### Exercise tasks
a - Which library names beginning with "lib" appear in the libsystemd thread? List each one once.
b - How would you render this sentence from the libsystemd thread in Spanish: "But when I think of something named "libsystemd" I think of a library to interact with systemd, not a collection of random hashmap and B-tree implementations."
c - Print the stretch of the libsystemd thread from "Lots of communities" through "that prevents that?".

### Passage
Hacker News new | ask | show | jobs
by ticviking 1866 days ago
Why can't there be a libredhat that provide these things to the community with a stable interface?

Lots of communities manage to have widely used data-structure and algorithm libraries that aren't closely in the same repo as other unrelated projects, is there some special problem with this kind of systems programming that prevents that?

2 comments

Does it really make a difference whether it's called libsystemd or something else? If you're talking about the other functionality that's private and unstable, it's not included in a separate library for exactly that reason: it's considered private and unstable (Also I'm not sure if you're joking with that name but I really doubt there would ever be something like this literally called "libredhat," that makes about as much sense as putting a random b-tree implementation in a library called libubuntu or a libgentoo).
>Does it really make a difference whether it's called libsystemd or something else?

Probably not. But when I think of something named "libsystemd" I think of a library to interact with systemd, not a collection of random hashmap and B-tree implementations.

> If you're talking about the other functionality that's private and unstable

Why would I talk about factoring out private and unstable code into a shared library.

But if udev is depending on that private and unstable code I do have a lot more sympathy for the packagers who are wary of the merger. It's kind of disengenuois to claim that they're totally separate projects, and can reliably be deployed separately when they both depend on some private special sauce. Even if the sauce is open sourced.

> Also I'm not sure if you're joking with that name

Half a joke and half trying to avoid the "I hate the name" problem.

You have clarified a little bit of what that library is actually doing. And why it seems to make sense to have udev pick up the dependency. Thank you.

[Stored data]
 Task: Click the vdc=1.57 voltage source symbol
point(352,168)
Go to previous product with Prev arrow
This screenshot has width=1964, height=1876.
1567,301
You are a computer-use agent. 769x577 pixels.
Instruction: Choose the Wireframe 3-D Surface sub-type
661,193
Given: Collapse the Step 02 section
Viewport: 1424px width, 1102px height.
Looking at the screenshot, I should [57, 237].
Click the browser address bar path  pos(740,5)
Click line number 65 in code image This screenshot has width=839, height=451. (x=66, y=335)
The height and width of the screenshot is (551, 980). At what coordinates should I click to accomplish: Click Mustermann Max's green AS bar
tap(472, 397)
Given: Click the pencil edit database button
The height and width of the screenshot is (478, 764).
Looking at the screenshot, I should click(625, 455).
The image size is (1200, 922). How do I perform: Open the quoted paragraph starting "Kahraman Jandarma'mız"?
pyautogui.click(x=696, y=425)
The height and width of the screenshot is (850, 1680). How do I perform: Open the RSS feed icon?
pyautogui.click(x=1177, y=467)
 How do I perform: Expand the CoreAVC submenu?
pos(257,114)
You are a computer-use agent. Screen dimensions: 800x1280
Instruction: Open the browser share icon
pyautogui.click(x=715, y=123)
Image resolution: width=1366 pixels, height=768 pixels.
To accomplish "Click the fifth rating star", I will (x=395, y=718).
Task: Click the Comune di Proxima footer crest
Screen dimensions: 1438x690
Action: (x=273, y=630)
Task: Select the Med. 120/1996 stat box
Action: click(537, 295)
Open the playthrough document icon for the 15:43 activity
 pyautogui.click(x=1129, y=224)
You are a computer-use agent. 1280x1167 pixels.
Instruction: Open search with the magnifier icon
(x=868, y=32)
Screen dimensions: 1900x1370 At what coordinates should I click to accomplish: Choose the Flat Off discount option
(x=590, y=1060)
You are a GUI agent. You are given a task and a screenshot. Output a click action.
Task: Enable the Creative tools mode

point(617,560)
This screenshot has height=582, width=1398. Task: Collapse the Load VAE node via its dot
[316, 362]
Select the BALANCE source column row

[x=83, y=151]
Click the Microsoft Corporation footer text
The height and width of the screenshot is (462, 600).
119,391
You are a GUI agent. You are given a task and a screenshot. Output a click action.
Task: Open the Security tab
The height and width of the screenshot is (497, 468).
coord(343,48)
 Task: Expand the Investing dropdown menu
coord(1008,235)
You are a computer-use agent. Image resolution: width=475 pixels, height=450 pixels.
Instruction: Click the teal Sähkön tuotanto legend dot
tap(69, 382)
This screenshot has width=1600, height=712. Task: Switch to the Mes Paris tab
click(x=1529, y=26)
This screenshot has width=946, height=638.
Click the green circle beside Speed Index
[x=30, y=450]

### Written responses
a - libredhat, libsystemd, libubuntu, libgentoo

b - Pero cuando pienso en algo llamado "libsystemd", pienso en una biblioteca para interactuar con systemd, no en una colección de implementaciones aleatorias de tablas hash y árboles B.

c -
Lots of communities manage to have widely used data-structure and algorithm libraries that aren't closely in the same repo as other unrelated projects, is there some special problem with this kind of systems programming that prevents that?